Формулировка задания. Чье художественное наследие, согласно отрывку о рисунках писателей ниже, выделяется на фоне графики Жуковского и Гоголя?

Фрагмент текста.
Ко второму типу необходимо отнести изображения, которые, «смело

покинув» поле рукописи, нашли пристанище на отдельном листе. Они не только

несут в себе конкретное и художественно выраженное настроение автора или

преследуют развитие определенного сюжета, но изначально претендуют на

самостоятельную идейную и художественную ценность. В эту категорию

зарисовки Пушкина, увы, «не проходят», но к ней примыкает кое-что «из

Батюшкова», Жуковского и /повидимому «случайно» состоявшиеся/1 рисунки

«дамы» Гоголя с «Собачкой» Одоевского, компанию которых нарушают толпы

опростоволосившихся героев комедии «Ревизор», изображенные рукой самого

Гоголя.

Здесь, однако, придется заметить, что способность ставить большие

задачи еще не означает решать их. Потому рисунки «наполовину-художников»

Жуковского и Гоголя, единственно из выше расмотренных могущие быть

отнесеными к композиционным рисункам, вряд ли можно расценивать более,

нежели хорошую графику, что само по себе достаточно хорошо. Но на фоне этой

графики - как «достаточно хорошей», так и талантливой - выделяется яркое

художественное наследие Михаила Лермонтова. Решительно покинув ряды

писателей, оно заявляет о себе совершенно самостоятельно.

До нашего времени дошла лишь часть живописных и графических

произведений Лермонтова, которых, пожалуй, могло быть больше, если б

великий поэт не раздаривал их не всегда достойным того друзьям и приятелям.

Сохранённые данные.

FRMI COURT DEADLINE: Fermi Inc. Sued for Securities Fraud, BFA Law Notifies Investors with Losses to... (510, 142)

Ответ на задание. Михаила Лермонтова.